Segment Start: Page text

How good is King’s best? Good enough that Haynes picked up the album for his Evil Teen label and has signed on to produce its follow-up.

The proof of King’s developing virtuosity and vision is in the tracks. Soul Insight opens with “Always,” a riff-driven rocker about a spurned lover that brings King’s big burnished tone to the fore. “Boone” displays King’s acoustic side and reveals his talents as an arranger, opening with his singing slide resonator guitar and voice, and building to an explosive crescendo that echoes the influence of his own guitar heroes, including Haynes and his Allman Brothers Band foil Derek Trucks, and Jimi Hendrix. Soul Insight’s first single and album’s closing song, “I Won’t Be Here,” also echoes the Allman’s in King’s gorgeous, arcing vocal melody and the blend of King’s acoustic and electric guitars as he sings about the bittersweet experience of moving past an old romance into a new relationship.

“Warren and Derek were big influences on me,” King relates, citing the 2003 Allman Brothers’ album Hittin’ the Note and Trucks’ Grammy-winning Already Free as particularly inspiring. “That’s the level I aspire to with my own music,” King adds.

Segment End: Page text

#### [Check your understanding]
1: In the album review, which song opens Soul Insight?
2: Translate this sentence from the album review into Spanish: "The proof of King’s developing virtuosity and vision is in the tracks."
3: Turn the paragraph of the album review that begins "The proof of King’s developing virtuosity" into a short bulleted list that keeps its main facts.
The data after this is not needed for the tasks.

Segment Start: Information provided

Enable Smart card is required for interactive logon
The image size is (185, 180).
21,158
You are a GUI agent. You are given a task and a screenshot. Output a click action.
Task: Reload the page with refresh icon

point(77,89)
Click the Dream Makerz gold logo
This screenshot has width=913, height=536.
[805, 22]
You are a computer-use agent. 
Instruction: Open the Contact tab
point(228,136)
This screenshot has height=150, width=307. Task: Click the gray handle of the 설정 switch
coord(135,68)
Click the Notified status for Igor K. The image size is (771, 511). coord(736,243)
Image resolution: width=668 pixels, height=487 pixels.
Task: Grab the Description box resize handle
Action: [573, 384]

Segment End: Information provided

#### [Solved problems]
1: "Always," a riff-driven rocker about a spurned lover.

2: La prueba del virtuosismo y la visión en desarrollo de King está en los temas.

3:
- The tracks show King's developing virtuosity and vision.
- "Always" opens Soul Insight. It is a riff-driven rocker about a spurned lover that puts King's big burnished tone up front.
- "Boone" shows King's acoustic side and his skill as an arranger. It opens with his slide resonator guitar and voice and builds to an explosive crescendo. The song echoes his guitar heroes, including Haynes, Derek Trucks and Jimi Hendrix.
- "I Won't Be Here" is the first single and the closing song. It also echoes the Allmans through King's arcing vocal melody and his blend of acoustic and electric guitars. It is about moving past an old romance into a new relationship.